1.5 Add default User to Docker Group

Add your default user to the 'docker' group to manage Docker as a non-root user:

sudo usermod -aG docker $USER

1.6 check on Docker status

systemctl status docker

2.Install NVIDIA Container Toolkit

2.1 Add NVIDIA GPG Key and NVIDIA Container Toolkit Repository

Start by adding the NVIDIA GPG key to ensure the authenticity of the software packages and add the NVIDIA Container Toolkit repository to your system's software sources:

curl -fsSL https://nvidia.github.io/libnvidia-container/gpgkey | sudo gpg --dearmor -o /usr/share/keyrings/nvidia-container-toolkit-keyring.gpg && curl -s -L https://nvidia.github.io/libnvidia-container/stable/deb/nvidia-container-toolkit.list | sed 's#deb https://#deb [signed-by=/usr/share/keyrings/nvidia-container-toolkit-keyring.gpg] https://#g' | sudo tee /etc/apt/sources.list.d/nvidia-container-toolkit.list

2.2 Enable Experimental Features (Optional)

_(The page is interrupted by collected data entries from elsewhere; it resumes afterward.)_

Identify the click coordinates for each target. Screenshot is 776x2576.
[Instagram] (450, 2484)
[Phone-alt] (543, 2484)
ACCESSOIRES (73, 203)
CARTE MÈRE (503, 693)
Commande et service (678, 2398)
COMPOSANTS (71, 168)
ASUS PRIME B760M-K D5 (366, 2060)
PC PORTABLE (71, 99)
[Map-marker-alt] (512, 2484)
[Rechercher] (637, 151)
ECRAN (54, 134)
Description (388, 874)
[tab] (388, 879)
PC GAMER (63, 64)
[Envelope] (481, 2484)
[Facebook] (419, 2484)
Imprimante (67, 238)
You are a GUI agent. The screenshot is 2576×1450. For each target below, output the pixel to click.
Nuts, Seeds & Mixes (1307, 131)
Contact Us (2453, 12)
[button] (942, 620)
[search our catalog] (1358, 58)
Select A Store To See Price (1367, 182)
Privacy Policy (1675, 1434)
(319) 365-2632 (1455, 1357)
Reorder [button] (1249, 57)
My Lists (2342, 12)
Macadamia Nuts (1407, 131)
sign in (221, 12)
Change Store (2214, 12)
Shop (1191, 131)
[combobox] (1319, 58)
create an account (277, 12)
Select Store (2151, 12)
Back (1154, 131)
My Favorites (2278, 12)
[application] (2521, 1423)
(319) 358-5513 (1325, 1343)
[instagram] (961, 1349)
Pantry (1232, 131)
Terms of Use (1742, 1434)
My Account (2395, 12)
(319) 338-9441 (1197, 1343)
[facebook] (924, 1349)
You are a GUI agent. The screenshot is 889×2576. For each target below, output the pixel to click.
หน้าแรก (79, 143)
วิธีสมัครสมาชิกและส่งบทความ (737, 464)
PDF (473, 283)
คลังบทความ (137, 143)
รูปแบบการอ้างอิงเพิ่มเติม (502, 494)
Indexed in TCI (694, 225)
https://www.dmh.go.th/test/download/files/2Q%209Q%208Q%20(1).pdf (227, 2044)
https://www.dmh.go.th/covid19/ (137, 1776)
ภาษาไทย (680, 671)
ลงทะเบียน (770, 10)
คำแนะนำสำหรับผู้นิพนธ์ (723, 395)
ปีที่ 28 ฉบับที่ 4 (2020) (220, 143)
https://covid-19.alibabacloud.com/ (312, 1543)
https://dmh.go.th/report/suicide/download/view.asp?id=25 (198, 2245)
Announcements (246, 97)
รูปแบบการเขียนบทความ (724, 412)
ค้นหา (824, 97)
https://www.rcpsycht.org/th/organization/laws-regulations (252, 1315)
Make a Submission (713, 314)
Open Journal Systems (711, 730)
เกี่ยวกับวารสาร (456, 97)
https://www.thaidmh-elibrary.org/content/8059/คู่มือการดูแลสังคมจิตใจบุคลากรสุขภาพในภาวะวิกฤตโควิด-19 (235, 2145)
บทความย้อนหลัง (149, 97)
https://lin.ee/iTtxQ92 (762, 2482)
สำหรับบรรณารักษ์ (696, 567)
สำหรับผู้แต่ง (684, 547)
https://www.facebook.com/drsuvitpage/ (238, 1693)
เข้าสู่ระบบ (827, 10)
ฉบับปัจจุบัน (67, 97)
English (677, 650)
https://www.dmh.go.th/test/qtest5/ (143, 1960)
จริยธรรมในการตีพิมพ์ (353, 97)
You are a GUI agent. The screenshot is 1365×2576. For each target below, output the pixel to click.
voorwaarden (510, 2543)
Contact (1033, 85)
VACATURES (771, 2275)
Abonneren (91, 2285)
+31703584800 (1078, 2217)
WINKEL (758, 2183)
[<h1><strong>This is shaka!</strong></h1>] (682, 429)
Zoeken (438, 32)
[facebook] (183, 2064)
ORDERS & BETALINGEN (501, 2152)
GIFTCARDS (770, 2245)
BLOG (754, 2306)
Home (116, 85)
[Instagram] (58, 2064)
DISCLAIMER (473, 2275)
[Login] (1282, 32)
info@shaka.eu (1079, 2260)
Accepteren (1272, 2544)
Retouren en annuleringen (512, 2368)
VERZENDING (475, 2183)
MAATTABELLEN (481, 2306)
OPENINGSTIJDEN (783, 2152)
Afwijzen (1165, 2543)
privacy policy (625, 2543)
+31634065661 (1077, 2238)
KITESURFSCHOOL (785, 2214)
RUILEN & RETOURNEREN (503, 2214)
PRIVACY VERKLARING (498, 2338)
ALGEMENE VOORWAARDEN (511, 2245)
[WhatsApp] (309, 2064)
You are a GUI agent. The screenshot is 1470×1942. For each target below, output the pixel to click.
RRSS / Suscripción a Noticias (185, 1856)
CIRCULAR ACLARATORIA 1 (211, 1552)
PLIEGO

If you wish to use experimental features, uncomment the respective lines in the sources list:

sudo sed -i -e '/experimental/ s/^#//g' /etc/apt/sources.list.d/nvidia-container-toolkit.list

2.3 Update Package Index and Install NVIDIA Toollit

pdate your package index and install the NVIDIA Container Toolkit:

sudo apt-get update
sudo apt-get install -y nvidia-container-toolkit

3.Configure Container Toolkit

3.1 Configure NVIDIA Container Toolkit

Configure the NVIDIA Container Toolkit to work with Docker:

sudo nvidia-ctk runtime configure --runtime=docker

3.2 Restart Docker Service

Apply the changes by restarting the Docker service:

sudo systemctl restart docker

4.Prerequisites Before Installing CUDA Drivers

Ensure your system meets the following prerequisites before proceeding with the CUDA driver installation. For detailed guidance, refer to the official NVIDIA CUDA installation guide (https://docs.nvidia.com/cuda/cuda-installation-guide-linux/index.html#pre-installation-actions).

4.1 Verify CUDA-Capable GPU

First, confirm that your system has an NVIDIA GPU installed, this command should return information about the NVIDIA graphics card if one is present.

lspci | grep -i nvidia

4.2 Confirm Supported Linux Version

Ensure your Linux distribution is supported by checking its version, this command will display the architecture of your system and details about your Linux distribution :

uname -m && cat /etc/*release

4.3 Check Kernel Headers and Development Packages

Verify that your system has the appropriate kernel headers and development packages, which are essential for building the NVIDIA kernel module:

uname -r

5. Installing NVIDIA Drivers

Follow these steps to install NVIDIA drivers on your system. For detailed instructions, you can refer to the NVIDIA Tesla Installation Notes (https://docs.nvidia.com/datacenter/tesla/tesla-installation-notes/index.html).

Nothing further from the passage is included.